What’s in Your Pocket?

What phone, that is.

At one time a Blackberry was the de facto standard for lawyers. (For the record, I have used various types of portable device over the years, but never a Blackberry. I’m now using an Android phone. I have an iPad as well, which you couldn’t pry away from me, but when it dies I won’t replace it with another iPad.) Lawyers in our firm who use a Blackberry are dwindling in number. Our IT department tells me that Android phones are becoming more popular. Even some iPhone users have switched to Android.

For some reason, Windows phones have not been popular. They are a good product, and work very well with a Windows based workplace, but so far just have not been able to gain a foothold either at our firm, or in the marketplace in general.
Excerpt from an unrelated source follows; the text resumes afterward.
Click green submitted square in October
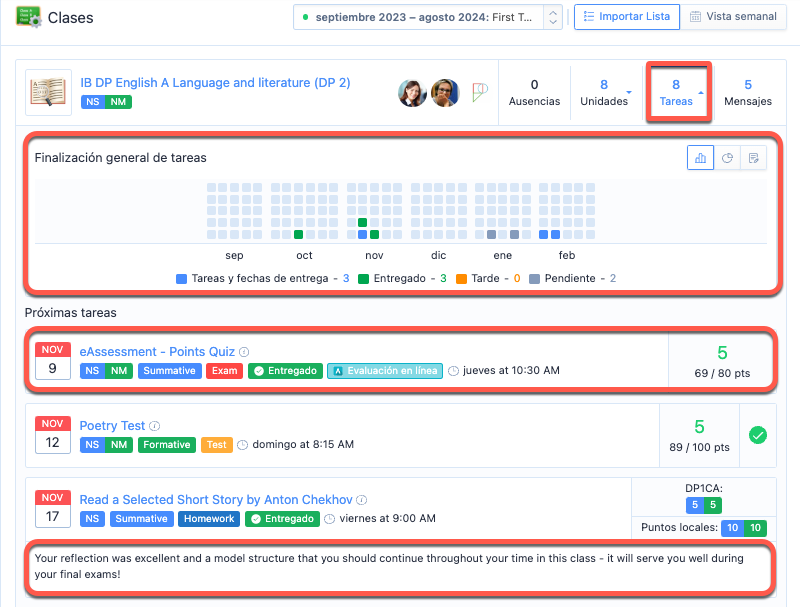 (x=298, y=235)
  1. What’s the reason for preferring Android over iOS, David?

  2. iOS is too rigid and controlling. Android is more flexible and often simpler to use. For example, file transfer on Android is a simple drag and drop – iOS requires either a third party app, or to suffer through iTunes.

  3. I have the impression that Apple controls acceptable content much more than Android too.
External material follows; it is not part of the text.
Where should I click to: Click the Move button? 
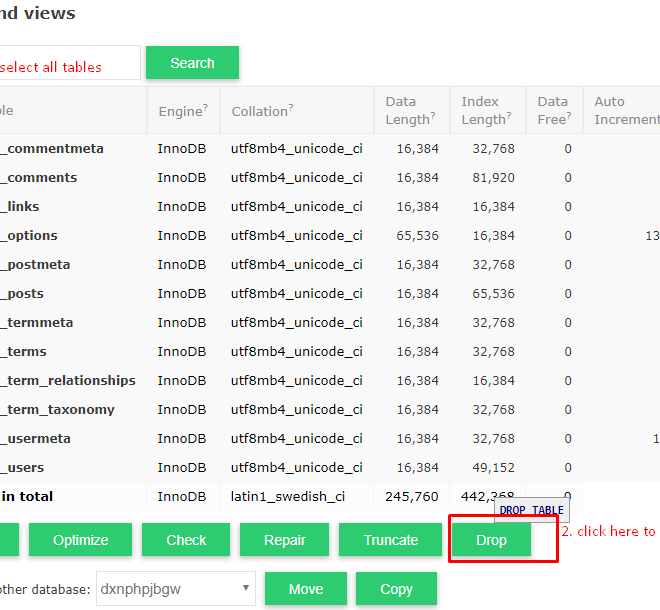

    I am still a fan of a usable keyboard, though. I need that more than I need a big (by comparison) screen for my browser, on my phone.
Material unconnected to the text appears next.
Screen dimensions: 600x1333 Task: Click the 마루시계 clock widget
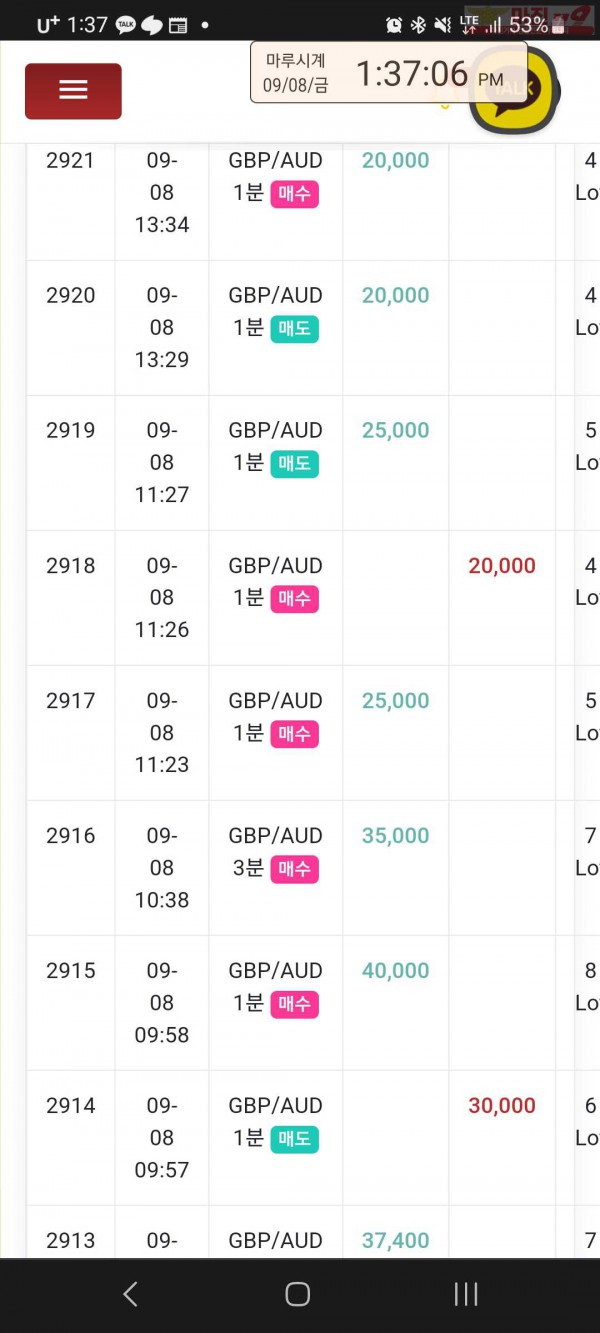(x=389, y=72)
  4. I tried using Windows Phone thinking that it would be perfect in our windows environment. It was an awful experience trying to sync with our Exchange server, which I never succeeded in doing. I even had our tech people look at it. I exchanged the phone for a HTC and it synced with our server first try.

  5. Just saw that Boeing has unveiled a smartphone called “Black” meant to be a secure phone for use only by US government agencies. It uses Android. http://www.eweek.com/mobile/slideshows/boeings-secure-black-smartphone-10-cool-features-we-all-might-want.html?kc=EWWHNEMNL03052014STR1&dni=109561339&rni=21951369

  6. As one of the comments to this article says, if the phone is available just to security services, aren’t you labelling yourself as a kind of spy just by using it in public?

    And why does the illustration of concentric rings of security for the phone have a Russian doll in the middle? How secure is this?